INSTRUCTIONS FOR THE TASK:
All pictures must be left out as you transcribe the lines from the first line of the data to the line containing "Task: Click the", both included.
--- DATA FOR PROCESSING ---
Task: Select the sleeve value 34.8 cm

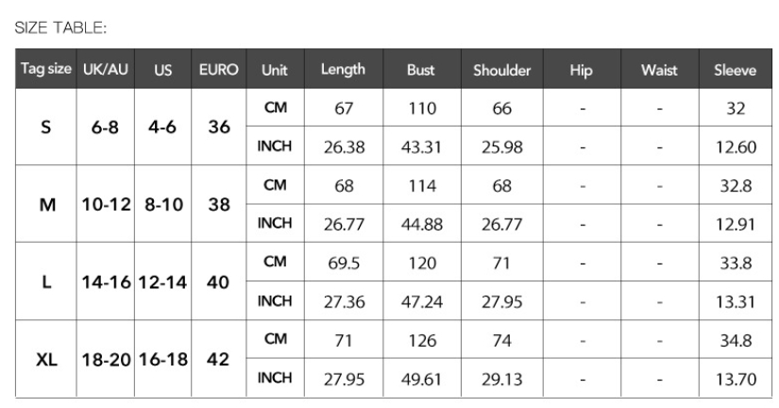Action: pyautogui.click(x=735, y=340)
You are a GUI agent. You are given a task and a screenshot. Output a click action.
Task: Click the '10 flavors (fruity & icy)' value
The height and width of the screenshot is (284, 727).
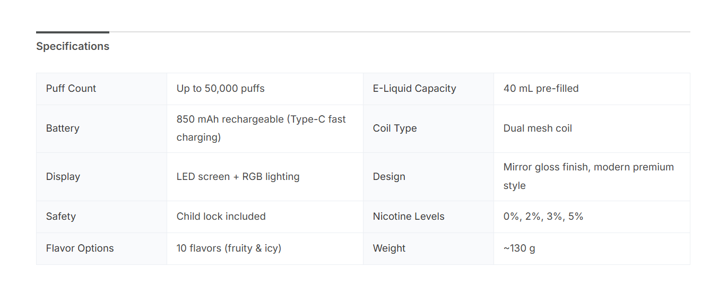pos(229,248)
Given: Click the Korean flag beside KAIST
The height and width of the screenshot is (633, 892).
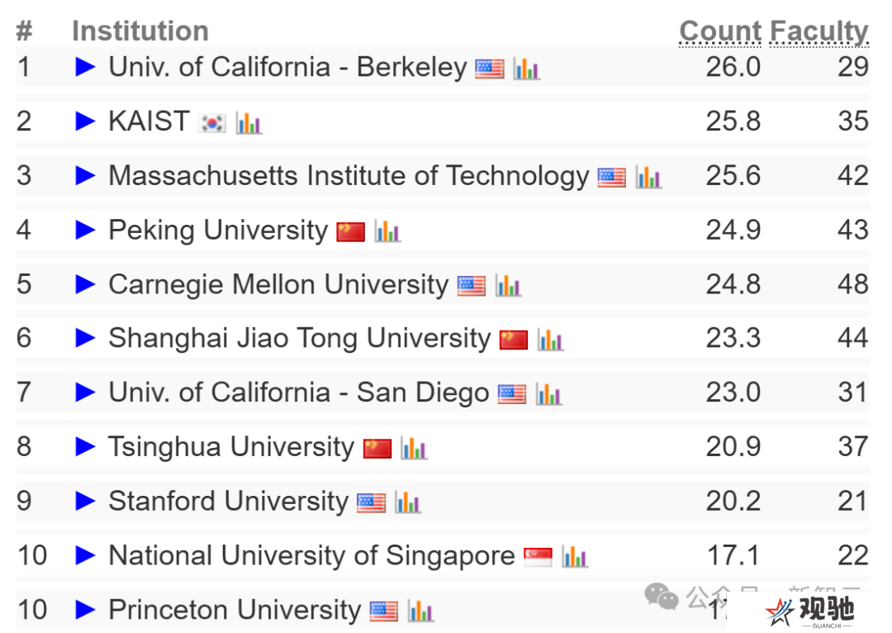Looking at the screenshot, I should (x=212, y=123).
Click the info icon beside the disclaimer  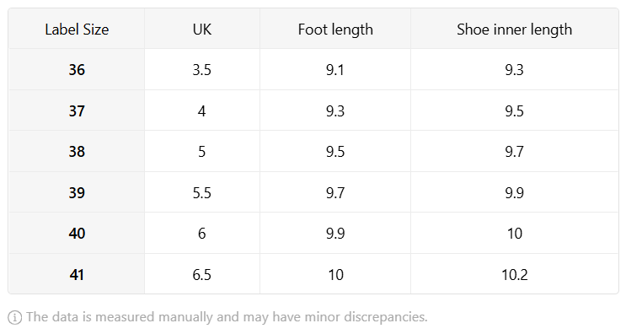15,318
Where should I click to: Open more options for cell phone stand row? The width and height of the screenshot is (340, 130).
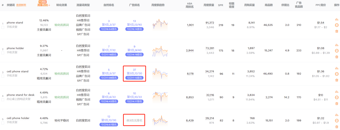pos(337,74)
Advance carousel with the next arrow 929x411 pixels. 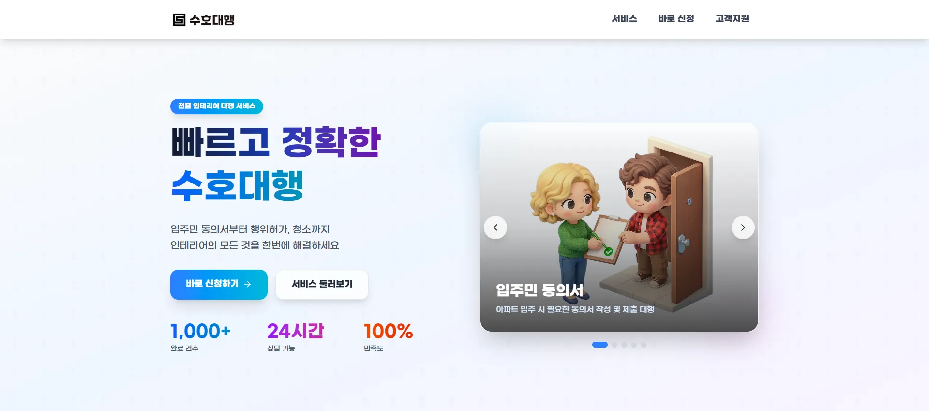pyautogui.click(x=743, y=228)
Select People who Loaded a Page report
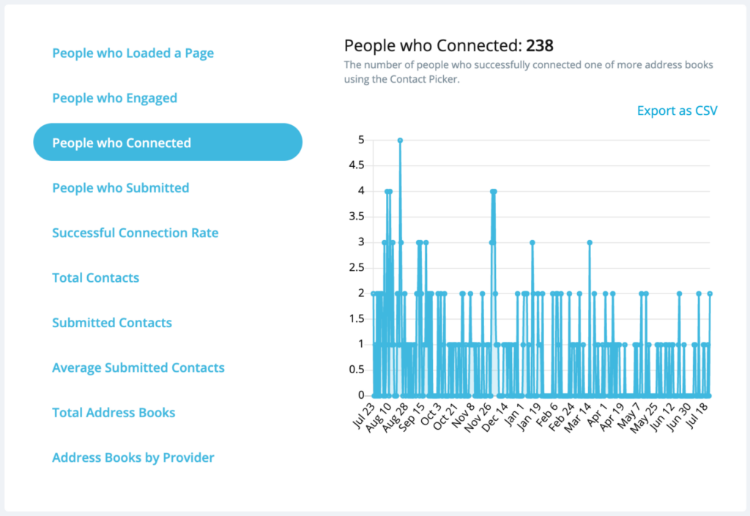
---
YOUR RESPONSE:
Task: Select the sleeve value 34.8 cm

Action: pyautogui.click(x=735, y=340)
You are a GUI agent. You are given a task and a screenshot. Output a click action.
Task: Click the '10 flavors (fruity & icy)' value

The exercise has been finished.